Irrigation key for Africa’s food security – Diouf

Urges Global “Early Reaction Fund” for countries in crisis

Siphon irrigation in southern Tunisia.

©Photo: ©FAO/Florita Botts

15/12/2008

15 December 2008, Sirte, Libya - Water management is "a key element" in food security, FAO Director-General Jacques Diouf told a ministerial conference on Water for Agriculture and Energy in Africa: the Challenges of Climate Change which opened here today.

The conference is organized by FAO, as the Chair of UN Water, together with the Libyan Arab Jamahiriya Government and in collaboration with stakeholders including the African Union, the African Ministers' Council on Water Development, the African Development Bank and the Economic Commission for Africa.

During the three-day conference ministers from 53 African countries will consider a "Blue Revolution" programme designed to harness Africa's largely untapped water resources to its development.
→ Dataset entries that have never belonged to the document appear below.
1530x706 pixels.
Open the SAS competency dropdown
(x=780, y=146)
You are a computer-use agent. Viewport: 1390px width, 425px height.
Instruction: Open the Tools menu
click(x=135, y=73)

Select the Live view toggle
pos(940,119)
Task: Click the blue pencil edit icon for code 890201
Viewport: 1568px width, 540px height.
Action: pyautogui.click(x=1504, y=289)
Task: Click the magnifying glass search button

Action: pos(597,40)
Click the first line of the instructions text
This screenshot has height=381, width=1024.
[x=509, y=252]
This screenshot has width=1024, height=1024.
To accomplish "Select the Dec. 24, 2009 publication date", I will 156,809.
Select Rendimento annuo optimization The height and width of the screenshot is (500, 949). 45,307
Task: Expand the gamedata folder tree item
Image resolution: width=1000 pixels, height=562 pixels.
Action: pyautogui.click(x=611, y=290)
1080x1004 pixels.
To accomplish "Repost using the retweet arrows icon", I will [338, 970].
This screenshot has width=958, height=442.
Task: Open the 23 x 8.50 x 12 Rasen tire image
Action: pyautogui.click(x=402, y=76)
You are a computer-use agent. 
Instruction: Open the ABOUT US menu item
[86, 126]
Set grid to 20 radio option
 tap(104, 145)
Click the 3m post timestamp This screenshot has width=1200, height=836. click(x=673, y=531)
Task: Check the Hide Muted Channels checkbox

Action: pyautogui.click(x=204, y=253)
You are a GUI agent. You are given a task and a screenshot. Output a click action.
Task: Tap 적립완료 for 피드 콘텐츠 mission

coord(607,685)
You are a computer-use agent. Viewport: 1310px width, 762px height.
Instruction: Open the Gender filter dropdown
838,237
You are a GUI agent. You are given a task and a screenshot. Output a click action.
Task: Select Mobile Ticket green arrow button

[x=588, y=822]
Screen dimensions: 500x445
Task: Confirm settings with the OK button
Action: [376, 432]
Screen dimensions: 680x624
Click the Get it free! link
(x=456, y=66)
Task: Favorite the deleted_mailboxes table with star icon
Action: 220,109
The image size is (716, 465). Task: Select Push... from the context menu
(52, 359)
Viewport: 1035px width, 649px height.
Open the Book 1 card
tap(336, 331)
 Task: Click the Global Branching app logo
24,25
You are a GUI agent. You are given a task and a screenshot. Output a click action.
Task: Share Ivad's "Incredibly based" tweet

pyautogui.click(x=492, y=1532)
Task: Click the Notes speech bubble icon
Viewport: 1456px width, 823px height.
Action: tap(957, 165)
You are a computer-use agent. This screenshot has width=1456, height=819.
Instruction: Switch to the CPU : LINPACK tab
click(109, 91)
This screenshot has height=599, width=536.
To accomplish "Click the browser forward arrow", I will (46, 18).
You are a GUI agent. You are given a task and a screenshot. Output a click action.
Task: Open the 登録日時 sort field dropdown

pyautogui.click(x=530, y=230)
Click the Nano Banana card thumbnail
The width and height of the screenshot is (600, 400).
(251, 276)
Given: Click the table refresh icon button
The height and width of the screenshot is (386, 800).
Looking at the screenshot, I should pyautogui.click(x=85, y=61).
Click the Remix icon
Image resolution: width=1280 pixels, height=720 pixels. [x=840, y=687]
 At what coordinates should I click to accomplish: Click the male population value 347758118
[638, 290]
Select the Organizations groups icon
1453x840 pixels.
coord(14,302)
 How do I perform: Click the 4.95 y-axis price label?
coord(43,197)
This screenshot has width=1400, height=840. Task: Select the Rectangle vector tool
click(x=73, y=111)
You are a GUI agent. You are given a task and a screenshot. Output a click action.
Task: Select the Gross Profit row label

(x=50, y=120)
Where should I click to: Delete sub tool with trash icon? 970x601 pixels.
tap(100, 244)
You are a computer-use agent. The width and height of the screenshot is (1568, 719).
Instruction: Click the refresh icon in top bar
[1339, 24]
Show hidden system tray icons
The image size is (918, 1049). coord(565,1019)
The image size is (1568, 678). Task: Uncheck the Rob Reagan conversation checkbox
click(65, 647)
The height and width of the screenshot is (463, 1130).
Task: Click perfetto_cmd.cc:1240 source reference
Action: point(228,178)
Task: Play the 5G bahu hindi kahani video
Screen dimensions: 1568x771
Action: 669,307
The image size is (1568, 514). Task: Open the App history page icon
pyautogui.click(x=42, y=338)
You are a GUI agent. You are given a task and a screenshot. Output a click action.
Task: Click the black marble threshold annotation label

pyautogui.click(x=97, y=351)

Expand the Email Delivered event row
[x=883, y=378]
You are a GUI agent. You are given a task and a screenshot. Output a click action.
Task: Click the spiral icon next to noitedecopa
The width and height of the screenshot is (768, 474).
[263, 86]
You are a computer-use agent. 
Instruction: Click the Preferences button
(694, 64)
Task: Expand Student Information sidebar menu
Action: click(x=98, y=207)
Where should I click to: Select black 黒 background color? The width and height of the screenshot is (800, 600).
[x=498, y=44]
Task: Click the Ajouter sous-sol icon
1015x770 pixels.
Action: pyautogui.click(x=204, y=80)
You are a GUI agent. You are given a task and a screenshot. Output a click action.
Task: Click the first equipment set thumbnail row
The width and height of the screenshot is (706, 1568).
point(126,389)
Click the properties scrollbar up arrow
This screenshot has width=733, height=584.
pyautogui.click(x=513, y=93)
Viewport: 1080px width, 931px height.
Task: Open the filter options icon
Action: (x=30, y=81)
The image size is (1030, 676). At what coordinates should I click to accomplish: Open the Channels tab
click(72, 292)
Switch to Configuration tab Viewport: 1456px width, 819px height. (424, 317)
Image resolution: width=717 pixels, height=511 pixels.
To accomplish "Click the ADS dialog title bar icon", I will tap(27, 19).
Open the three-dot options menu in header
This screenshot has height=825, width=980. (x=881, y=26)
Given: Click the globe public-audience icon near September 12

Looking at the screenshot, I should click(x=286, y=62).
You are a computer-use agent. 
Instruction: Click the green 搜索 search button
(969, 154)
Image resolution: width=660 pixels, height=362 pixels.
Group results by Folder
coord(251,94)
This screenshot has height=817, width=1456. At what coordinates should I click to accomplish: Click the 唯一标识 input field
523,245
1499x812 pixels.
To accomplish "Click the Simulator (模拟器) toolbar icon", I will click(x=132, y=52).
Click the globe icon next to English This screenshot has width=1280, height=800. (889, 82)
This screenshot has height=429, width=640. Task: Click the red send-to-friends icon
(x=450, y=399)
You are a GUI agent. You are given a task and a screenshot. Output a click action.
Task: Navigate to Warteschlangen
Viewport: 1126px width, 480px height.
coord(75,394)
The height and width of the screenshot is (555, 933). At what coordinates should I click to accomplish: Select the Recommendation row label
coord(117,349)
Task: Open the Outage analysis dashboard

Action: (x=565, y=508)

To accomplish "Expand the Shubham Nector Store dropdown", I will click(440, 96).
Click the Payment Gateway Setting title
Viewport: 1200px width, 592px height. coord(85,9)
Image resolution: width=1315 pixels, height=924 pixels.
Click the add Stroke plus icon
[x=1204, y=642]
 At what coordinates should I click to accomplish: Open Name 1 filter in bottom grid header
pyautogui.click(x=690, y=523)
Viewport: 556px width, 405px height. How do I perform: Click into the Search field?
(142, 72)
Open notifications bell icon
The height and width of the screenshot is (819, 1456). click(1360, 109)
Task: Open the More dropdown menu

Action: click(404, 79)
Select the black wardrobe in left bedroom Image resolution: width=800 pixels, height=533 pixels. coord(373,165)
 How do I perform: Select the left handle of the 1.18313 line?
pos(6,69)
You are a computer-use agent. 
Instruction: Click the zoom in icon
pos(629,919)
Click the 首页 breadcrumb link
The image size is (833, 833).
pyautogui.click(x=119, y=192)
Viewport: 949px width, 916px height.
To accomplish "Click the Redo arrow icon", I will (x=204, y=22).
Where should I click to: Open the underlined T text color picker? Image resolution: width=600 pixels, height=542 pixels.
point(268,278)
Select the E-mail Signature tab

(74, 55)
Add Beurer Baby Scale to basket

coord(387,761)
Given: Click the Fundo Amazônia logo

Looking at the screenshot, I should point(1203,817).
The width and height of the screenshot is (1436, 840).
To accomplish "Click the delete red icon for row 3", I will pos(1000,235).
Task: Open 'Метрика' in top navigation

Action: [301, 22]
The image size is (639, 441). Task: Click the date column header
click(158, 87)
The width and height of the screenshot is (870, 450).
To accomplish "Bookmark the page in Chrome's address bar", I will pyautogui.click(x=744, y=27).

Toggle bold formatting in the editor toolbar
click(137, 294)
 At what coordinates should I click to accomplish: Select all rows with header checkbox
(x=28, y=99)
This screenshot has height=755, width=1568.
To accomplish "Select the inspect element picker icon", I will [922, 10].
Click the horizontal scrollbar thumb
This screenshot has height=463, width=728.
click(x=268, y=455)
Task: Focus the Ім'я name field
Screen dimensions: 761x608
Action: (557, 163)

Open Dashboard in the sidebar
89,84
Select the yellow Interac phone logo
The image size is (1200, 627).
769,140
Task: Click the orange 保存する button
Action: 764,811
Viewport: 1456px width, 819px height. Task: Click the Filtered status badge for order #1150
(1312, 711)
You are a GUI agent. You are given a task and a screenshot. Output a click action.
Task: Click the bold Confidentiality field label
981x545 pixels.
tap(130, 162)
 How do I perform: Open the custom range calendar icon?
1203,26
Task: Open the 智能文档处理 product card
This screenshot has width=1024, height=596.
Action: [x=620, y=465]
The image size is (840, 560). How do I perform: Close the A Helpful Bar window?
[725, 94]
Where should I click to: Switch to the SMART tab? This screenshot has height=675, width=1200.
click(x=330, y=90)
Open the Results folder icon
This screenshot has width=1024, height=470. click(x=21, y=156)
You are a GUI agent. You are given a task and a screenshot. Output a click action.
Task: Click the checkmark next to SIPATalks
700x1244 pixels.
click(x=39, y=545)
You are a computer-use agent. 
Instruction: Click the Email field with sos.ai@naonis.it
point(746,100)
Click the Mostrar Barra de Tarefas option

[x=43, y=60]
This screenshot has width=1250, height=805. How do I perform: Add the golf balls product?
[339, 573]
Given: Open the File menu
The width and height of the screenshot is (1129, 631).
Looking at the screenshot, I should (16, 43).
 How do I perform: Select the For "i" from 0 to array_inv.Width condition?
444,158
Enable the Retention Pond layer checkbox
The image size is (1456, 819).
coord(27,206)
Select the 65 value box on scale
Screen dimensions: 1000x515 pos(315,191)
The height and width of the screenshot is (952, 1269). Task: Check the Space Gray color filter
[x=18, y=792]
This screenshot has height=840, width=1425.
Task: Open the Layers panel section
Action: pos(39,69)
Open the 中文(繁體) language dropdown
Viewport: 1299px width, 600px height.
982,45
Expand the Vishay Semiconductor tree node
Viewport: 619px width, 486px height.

The conference aims at setting the scene for moving from talk to action.

The $65 billion, 20-year programme details the irrigation and hydroenergy investments required in each country. Sub-Saharan Africa, with the world's highest rate of undernourishment, is expected to be hard-hit by climate change. But the continent needs to triple its food production by 2050 to feed a population that will reach two billion.

Country investment briefs

This is the first time that thorough and precise individual Country Investment Briefs have been prepared, based on short-, medium- and long-term assessments and considering investment in water control at the village level, extensive irrigation systems and major river basins, both for agriculture and for hydro-electric power generation.

Turning to the ongoing global financial, economic and food crises, Diouf stressed that "reviving agricultural production in poor countries is the only viable and lasting solution to combat hunger. We must therefore invest more in agriculture."

He noted it is "essential to improve the conditions under which farmers work and trade", and that this was one reason he recently called for a new world summit of heads of state and government to "ensure greater coherence in the governance of global food security and lay the foundations of a new system of agricultural trade that offers farmers in the developed and developing countries alike the opportunity to earn a decent living".

"We must have the intelligence and the imagination to devise agricultural development policies, rules and mechanisms that will give us an international trade regime that is not only free but also fair," he continued.

In the immediate term, the summit should envisage the creation of an "Early Reaction Fund" to revive local agricultural production in case of crisis, particularly in low-income countries heavily reliant on food imports.

Joint declaration for the conference

Delegates to the conference are expected to adopt a joint declaration supporting water development at the national, regional and continental levels in order to fully exploit the potentialities of Africa's agriculture and energy sectors to ensure the food security of the continent and meet its increasing food and energy needs.

UN Water is an inter-agency mechanism coordinating the UN's water-related activities.